Fuente: La Nación

Si una empresa paga periódicamente y en forma fija el Internet a un trabajador para que realice teletrabajo entonces el empleado debería sumar ese monto como parte de su salario para hacer la declaración de impuestos, siempre que la suma de todo lo que se considera salario supere los ¢683.333 al mes.

Así sucedería si se aprobara el proyecto de Ley de Impuesto de Renta Global Dual, que envió el Gobierno a la Asamblea Legislativa, el pasado 5 de febrero, como parte de las iniciativas del acuerdo con el Fondo Monetario Internacional.

En su artículo 15 este plan define lo que se considera “renta bruta del trabajo por cuenta ajena y otras rentas del trabajo”. Por cuenta ajena se refiere a los asalariados.

Los montos que se consideren parte del salario van a ser importantes porque los trabajadores que reciban un salario total por encima de ¢683.333 al mes tendrían que presentar declaración de impuesto sobre la renta y realizar el pago correspondiente, según la tabla de tarifas que define el proyecto. Restaría del monto a pagar lo que el patrono le retuvo de este impuesto.

“Si yo pago Internet en mi casa y le paso la factura para que mi patrono me lo pague me van a decir que es salario porque me lo pagan todos los meses”, explicó Germán Morales, socio director de Grant Thornton.

Según este artículo también se consideran parte del salario los viáticos y las asignaciones para gastos de viaje si son sumas fijas periódicas. Si son viáticos de transporte y alimentación para que el trabajador realice una actividad particular y están dentro de los límites y condiciones que define la Dirección General de Tributación entonces no se consideran parte del salario, según indica el texto.

Por ejemplo, explicó Morales, cuando la empresa le pague al trabajador un viático de ¢25.000 fijo, eso es un salario y por lo tanto se suma para efectos del pago de este impuesto, cuando el trabajador va a una gira y paga el hotel, y la empresa se lo resarce y la factura la pide a nombre de la empresa ese viático no es salario.

“Entre las retribuciones en especie, se considerarán, entre otras, el pago del alquiler de vivienda o la concesión del uso gratuito o a precio especial de la vivienda, siempre que no se trate de vivienda facilitada por las necesidades de desplazamiento especial del personal”, indica el proyecto.

“Pensemos en una empresa en el campo que tiene asalariados y que les da una casa para que ellos vivan y sean los jornaleros y ellos trabajen, estamos hablando que ese tipo de vivienda no es salario en especie porque se convierte en una herramienta o un instrumento más que se la da al empleado para que vaya a trabajar a zonas alejadas”, ejemplificó Morales.

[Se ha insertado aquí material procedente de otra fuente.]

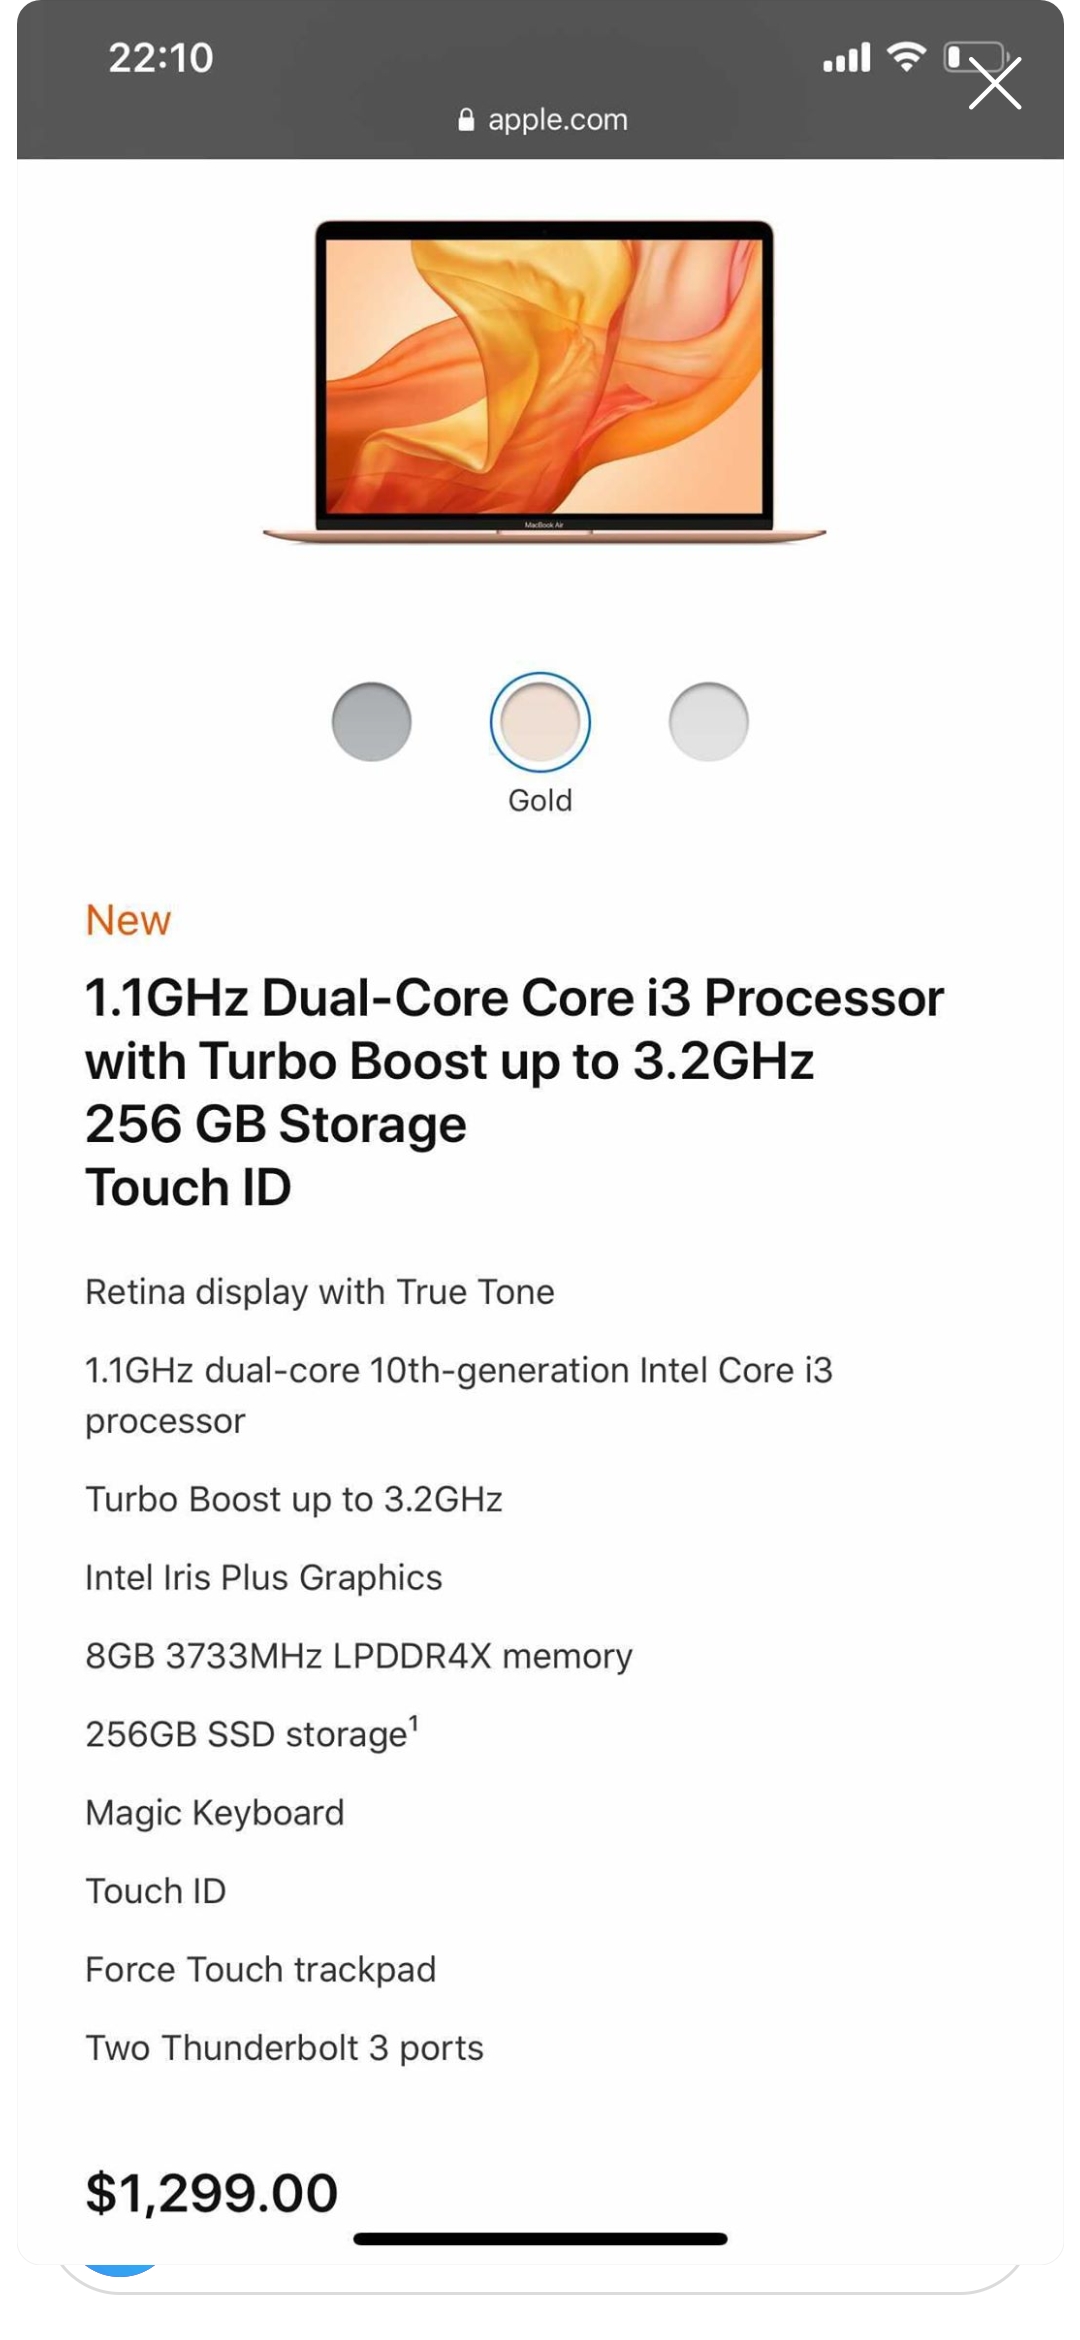Tap the MacBook Air product image

[544, 382]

Este artículo también se incluyen los planes de beneficio a los que se acojan los beneficiarios del Régimen Obligatorio de Pensiones, el Fondo de Capitalización Laboral y los beneficiarios de los planes de pensiones voluntarios, según lo dispone la Ley de Protección al Trabajador.

En el artículo 7 del proyecto se indica que este impuesto se cobra sobre las rentas por jubilación o pensión, en el artículo 8 se exoneran los beneficios de estos tres planes, sin embargo, en el artículo 15 se ponen como uno de los rubros que se deben considerar en el salario, lo cual genera dudas sobre si tributan o no.

Al respecto se consultó al director general de Tributación, Carlos Vargas, quién indicó: “es un tema de forma pero se mantiene exento conforme el artículo 8 y no se incluyen en la base. El tema es que usted no exonera lo que no está sujeto entonces lo menciona pero al mismo tiempo lo exonera”.

También se deben sumar al salario las rentas derivadas de la elaboración de obras literarias, artísticas o científicas, con excepciones, las retribuciones de los administradores y miembros de los consejos de administración y demás miembros de otros órganos representativos y las retribuciones percibidas por quienes laboren en actividades humanitarias o de asistencia social promovidas por las organizaciones no gubernamentales o por otras entidades sin ánimo de lucro, salvo las cantidades para gastos que se determinen reglamentariamente.